Directives →
1. In the forum discussion below about an Alexandre horn, what kind of instrument does the first reply say it is?
2. From the forum discussion below about an Alexandre horn, pull out the stretch from "Michael Hrivnak" through "Alexander is intentional.", word for word.
— begin Text provided —
A local woodwind shop that is clueless to brass instruments has a horn marked Alexandre (not Alexander) is big letters down the bell throat with each letter on top of the next. At the bottom of this is says "made in italy." Anyone know anything about it? I think it's a double, but I can't remember. It's been a while since I last saw it, and I was just now asked to inquire about it. Thanks for any info!
Michael Hrivnak

This is what's known as a "stencil" instrument. It was made to be sold to an importer who could then have his own brand name "stenciled" onto the bell. Stencil instruments are usually of low quality and are sold into the school market. The confusion with Alexander is intentional.

The business of making and selling stencils continues. Take a look at the current Bach low brass catalog.

Bob Osmun
I believe Alexandre horns are similar to the Panasoanic video cameras that you can buy in so many fine electronic shops on 42 street.
Good Day,
Aleks Ozolins
Perhaps in the class of street corner Rolex watches, also. Reminds me of the enterprising Filipinos in late 1945 of bombed out Manila who ingeniously devised labels for hooch to sell to GIs who were staging for the invasion of Japan. They made rice whiskey and put it in bottles with such labels as: White House, Three Roses, Four Feathers, etc., etc. No trademark infringements there!
— end Text provided —
— begin Dataset section —
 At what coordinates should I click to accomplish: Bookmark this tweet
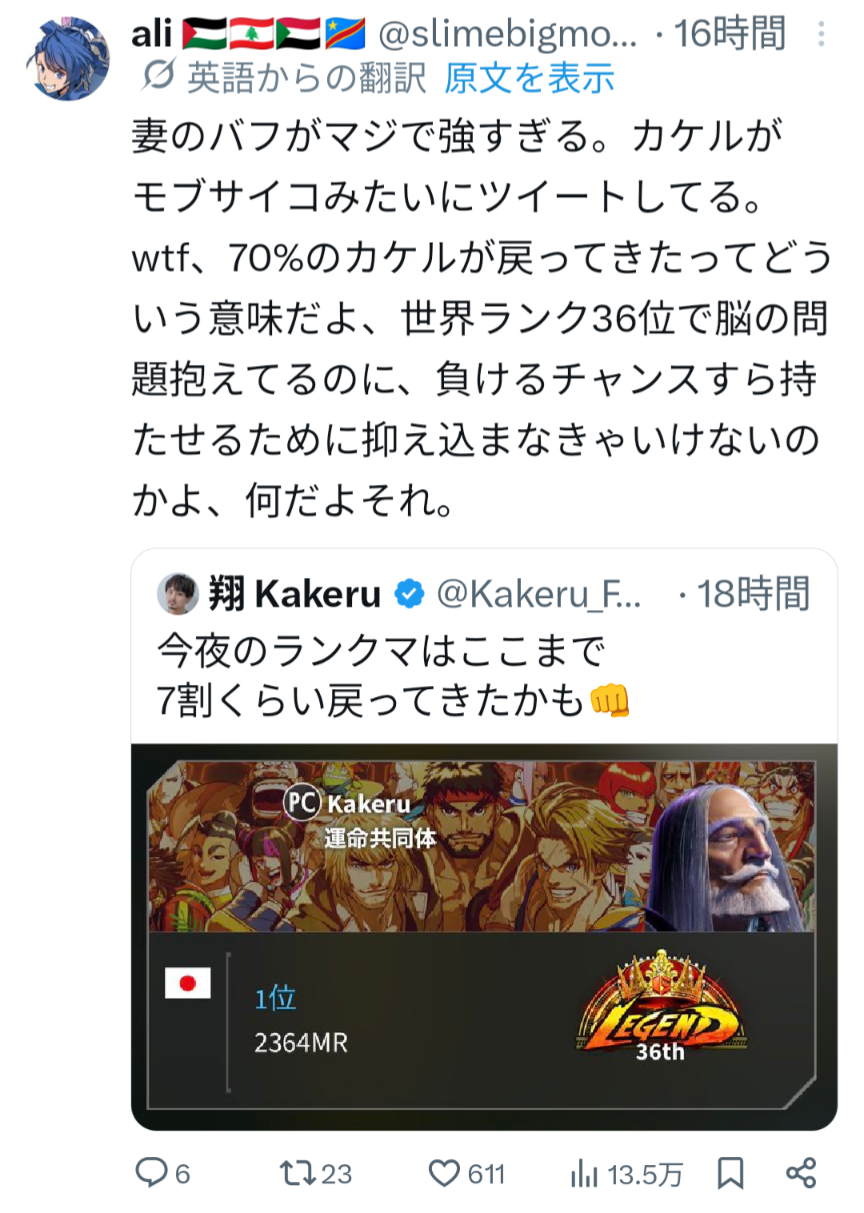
— end Dataset section —
Expected responses →
1. A "stencil" instrument.

2.
Michael Hrivnak

This is what's known as a "stencil" instrument. It was made to be sold to an importer who could then have his own brand name "stenciled" onto the bell. Stencil instruments are usually of low quality and are sold into the school market. The confusion with Alexander is intentional.